Porto, which has a Jewish community of several
dozen, used to have tens of thousands of Jews before their 16th century
expulsion and forced conversion into Christianity.
Moreira wants to open the museum inside a building that once belonged to Jewish owners before its confiscation, Litvak said.
“Porto has a Jewish community with Jews from
14 nations and if anyone should be running a museum, it should be that
community,” he said.
But Michael Freund, chairman of Shavei Israel —
an Israeli NGO that runs a Jewish heritage center in Trancoso near
Porto as part of its outreach to former Jews — offered a passionate
defense of Moreira and condemned Litvak’s letter.
Moreira’s project “is a welcome and
long-overdue initiative, and it has won the support of Portuguese
Jewry,” Freund said, adding it would help raise awareness to that
community’s endurance and revival despite persecution.

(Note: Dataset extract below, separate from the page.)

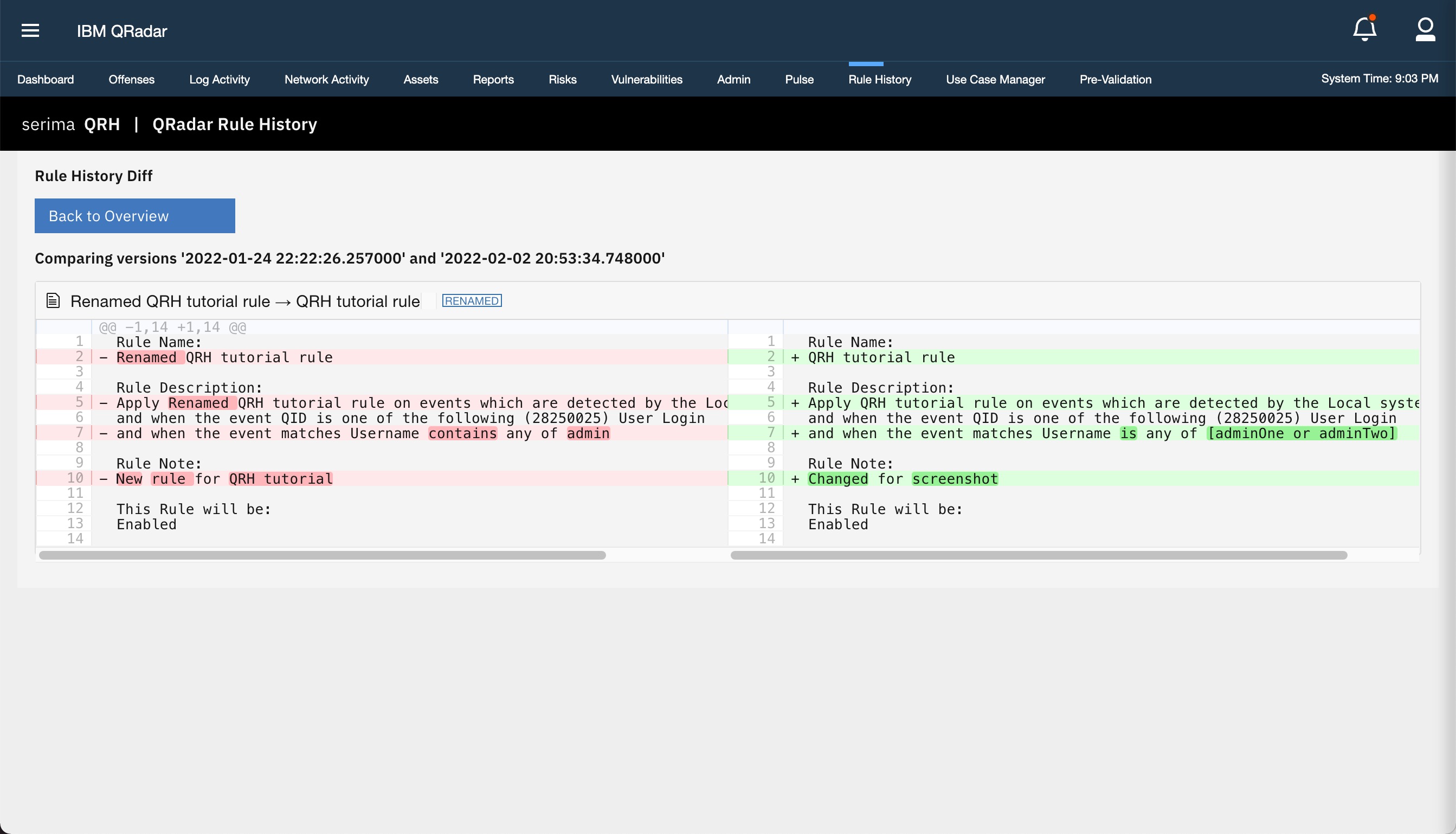Open the user profile avatar menu
The image size is (1456, 834).
tap(1426, 29)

“It is disgraceful that Daniel Litvak has
taken the inexcusable step of criticizing Father Moreira and this
project, and I think his criticism is completely without merit,” Freund
told JTA.
Moreira told the Lusa news agency that his
plan was backed by the Jewish community of Lisbon, the country’s largest
with a few hundred members, and of Belmonte.
Lisbon’s Jewish community declined to comment
on Litvak’s letter. However, a prominent member of the community spoke
to JTA on condition of anonymity.
“We believe that every initiative which
relates to religious dialogue should be encouraged,” the community
member said, “and that attitudes such as the ones taken by the Porto
community are negative and conducive to creating anti-Semitism.”